* What is needed
Copy the records from the line containing "Check the box for row 2010-12-008" through the line containing "pos(1167,293)", inclusive, swapping "savings banner" for "discount banner" and changing nothing else.

•••

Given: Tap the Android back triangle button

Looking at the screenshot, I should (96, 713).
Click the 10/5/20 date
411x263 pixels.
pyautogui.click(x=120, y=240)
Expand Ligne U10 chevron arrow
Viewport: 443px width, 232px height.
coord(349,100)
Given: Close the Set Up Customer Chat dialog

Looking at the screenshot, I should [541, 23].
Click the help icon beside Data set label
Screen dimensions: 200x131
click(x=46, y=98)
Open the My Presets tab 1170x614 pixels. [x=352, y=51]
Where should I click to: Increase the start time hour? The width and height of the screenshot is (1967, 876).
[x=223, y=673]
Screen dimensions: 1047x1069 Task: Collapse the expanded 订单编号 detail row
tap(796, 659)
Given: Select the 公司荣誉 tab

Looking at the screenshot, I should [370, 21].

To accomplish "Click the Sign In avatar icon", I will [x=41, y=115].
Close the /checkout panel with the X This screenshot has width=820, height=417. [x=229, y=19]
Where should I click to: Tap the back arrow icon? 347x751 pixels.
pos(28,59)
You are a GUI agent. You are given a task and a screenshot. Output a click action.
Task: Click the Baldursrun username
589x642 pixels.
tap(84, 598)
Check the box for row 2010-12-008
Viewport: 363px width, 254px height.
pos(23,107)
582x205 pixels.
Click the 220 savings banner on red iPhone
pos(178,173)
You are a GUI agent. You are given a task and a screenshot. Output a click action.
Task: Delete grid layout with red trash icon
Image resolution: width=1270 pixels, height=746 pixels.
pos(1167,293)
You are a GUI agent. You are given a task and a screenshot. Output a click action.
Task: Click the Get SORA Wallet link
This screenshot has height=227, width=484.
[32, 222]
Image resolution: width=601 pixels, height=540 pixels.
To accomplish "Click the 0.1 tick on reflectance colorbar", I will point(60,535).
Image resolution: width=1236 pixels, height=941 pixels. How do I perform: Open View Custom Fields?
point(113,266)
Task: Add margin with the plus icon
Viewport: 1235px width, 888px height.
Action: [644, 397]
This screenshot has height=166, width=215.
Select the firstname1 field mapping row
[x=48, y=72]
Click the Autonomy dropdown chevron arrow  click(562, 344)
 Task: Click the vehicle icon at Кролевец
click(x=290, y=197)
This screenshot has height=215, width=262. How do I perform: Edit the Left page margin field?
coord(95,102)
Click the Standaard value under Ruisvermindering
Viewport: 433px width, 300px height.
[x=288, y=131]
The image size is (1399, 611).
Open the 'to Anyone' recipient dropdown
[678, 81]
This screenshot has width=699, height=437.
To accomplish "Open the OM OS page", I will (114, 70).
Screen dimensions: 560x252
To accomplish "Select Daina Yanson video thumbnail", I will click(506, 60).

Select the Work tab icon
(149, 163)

•••

* The completed task
Check the box for row 2010-12-008
Viewport: 363px width, 254px height.
pos(23,107)
582x205 pixels.
Click the 220 discount banner on red iPhone
pos(178,173)
You are a GUI agent. You are given a task and a screenshot. Output a click action.
Task: Delete grid layout with red trash icon
Image resolution: width=1270 pixels, height=746 pixels.
pos(1167,293)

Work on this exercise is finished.